John Hollinger at ESPN wrote his annual full MVP analysis article. In the chat that followed, he listed the common arguments for a player as MVP and noted that all of those arguments favor at least one other player over D-Rose.
In his Mar. 31 "Per Diem" at ESPN, John Hollinger calls the coronation of Derrick Rose as MVP of the 2010-11 season "The Derrick Rose Story" and makes the case that there is no argument for Rose as the MVP; that they're just stories.
- On how he dare state Rose isn't MVP:
"Here's the thing -- when people ask themselves if Most Valuable should mean Best Player on the Best Team, or Most Irreplaceable, or the Just Plain Best, or the Did The Most With the Least ... none of those answers are Rose. ([Kobe Bryant, Dwight Howard, LeBron James], Howard are the correct answers [in order]). I can't see any way to define "most valuable" where Rose comes out as the answer."
I posted this quote on Twitter and it's caused a tad of an uproar, but no one's actually refuted it -- just as no one could when I recently raised the same point. The only argument is regarding the first and fourth argument, but any argument stating the Bulls are better than the Lakers is marginal at best and the "most with least" is ignorant of the fact that the second-place team in the Central Division is currently 34-42. At 35-39 through 70 games, the Bulls would be the #4 seed and to suggest they'd be worse than that is so insane, it's barely worth entertaining with a response.
- On who would be on his five-man MVP ballot:
"Interesting question, because if I had a ballot in real life I'd probably put Rose on it at 4 or 5 so as not to overly influence the vote."
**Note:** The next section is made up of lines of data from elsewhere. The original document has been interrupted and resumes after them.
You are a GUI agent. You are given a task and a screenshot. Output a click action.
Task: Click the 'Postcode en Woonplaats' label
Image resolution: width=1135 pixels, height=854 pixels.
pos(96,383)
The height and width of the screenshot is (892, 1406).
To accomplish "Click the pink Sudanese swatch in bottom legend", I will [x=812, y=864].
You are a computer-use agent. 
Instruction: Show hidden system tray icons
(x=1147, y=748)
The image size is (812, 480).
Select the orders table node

I found this most interesting, not because it was unexpected, but because I find Hollinger is straw manned as a "Rose-hater" all too often. This is beyond insulting, not only because it questions his bias, but because it states he's making arguments to support a desire from the same base level of passion as his critics -- as opposed to analyzing evidence to form a conclusion.
- On Bulls having the top record in the East, despite missing games from Carlos Boozer and Joakim Noah:
"The issue isn't whether it's valuable. The issue is whether it's more valuable than what's been done by every single other player in the entire league. Orlando is third in the NBA in defense with no good defensive players except Howard. Ponder that for a second. Tough to compete with value like that."
This gets to the heart of "most with the least" because it points out the Naked Emperor of many arguments to say that: (a) the Bulls and Magic both win primarily because of defense; (b) though Rose is a super-strong defender, to say the least, the basketball axiom is that defense is a team concept; and (c) it's a complete mindfuck that Dwight Howard is crushing that axiom -- surrounded by that tub of goo on the defensive end -- to remain only behind the Bulls and Celtics in defense.
The Magic don't win primarily because of defense like the Bulls do; they win primarily because of Howard's defense. These statements to Rose and Howard's value should be uncontroversial.
- On Rose being irreplaceable:"
"Name one C the Magic would trade Howard for. Name one SG the Lakers would trade Kobe for. Name one SF the Heat would trade LeBron for. Sorry, gotta do better than that. The Bulls would never trade Rose for Westbrook, but if it happened they would be in largely the same place."
To add: there is no one as replaceable as the undisputed most dominant big man in the NBA. LeBron James is so extremely elite that he can be arguable, but that's marginal at best, and still requires stretching truisms about the game.
- On Rose doing it with nothing:
"Rose is more responsible than any one else on the Bulls ... but the responsibility is a lot more widely distributed than it is on most teams. Like I mentioned in the story, Boozer, Noah, and [Luol Deng] would all be Orlando's second-best player, so it's tough to make the Rose-has-done-it-with-nothing claim. And the bench, of course, has been lights out."
This goes to the secondary reason, on the court, that the Bulls win so often: their depth. It's the key to their team defense being successful. And even when they don't score, neither does the other team. This is fact.
- On Rose getting better through the year:
"Actually, his stats since the All-Star break are Baron-esque, but the Bulls have been winning anyway."
To say Rose has produced like Baron Davis is a wow, but a true wow. Hollinger was immediately confronted on this with the example of Rose's weekend performance in Milwaukee, and responded:
"Because there were 19 other games since the break, and he shot bricks in most of them, except for the one where he had ten turnovers. Look, if Rose averaged 30 and 17 then he'd obviously be the MVP, but you can cherry pick the best games from lots of players and make them look like an MVP. But he's at 40.8% since the break and 28.9% on 3s."
Is Hollinger saying that Rose is no better than Davis? Hell no. Is he saying Rose has been as bad as Davis? Hell no. He's stating that the Bulls happen to winning, despite Rose's increased recent inefficiencies to prove that the claims implying the Bulls are shit without him are garbage.
Is Hollinger stating that the Bulls are #1 in the East, let alone a title contender without Rose? Absolutely not. But he's acknowledging that without the roster generally managed for a defensive genius like Tom Thibodeau, they'd be worse than Rose-less.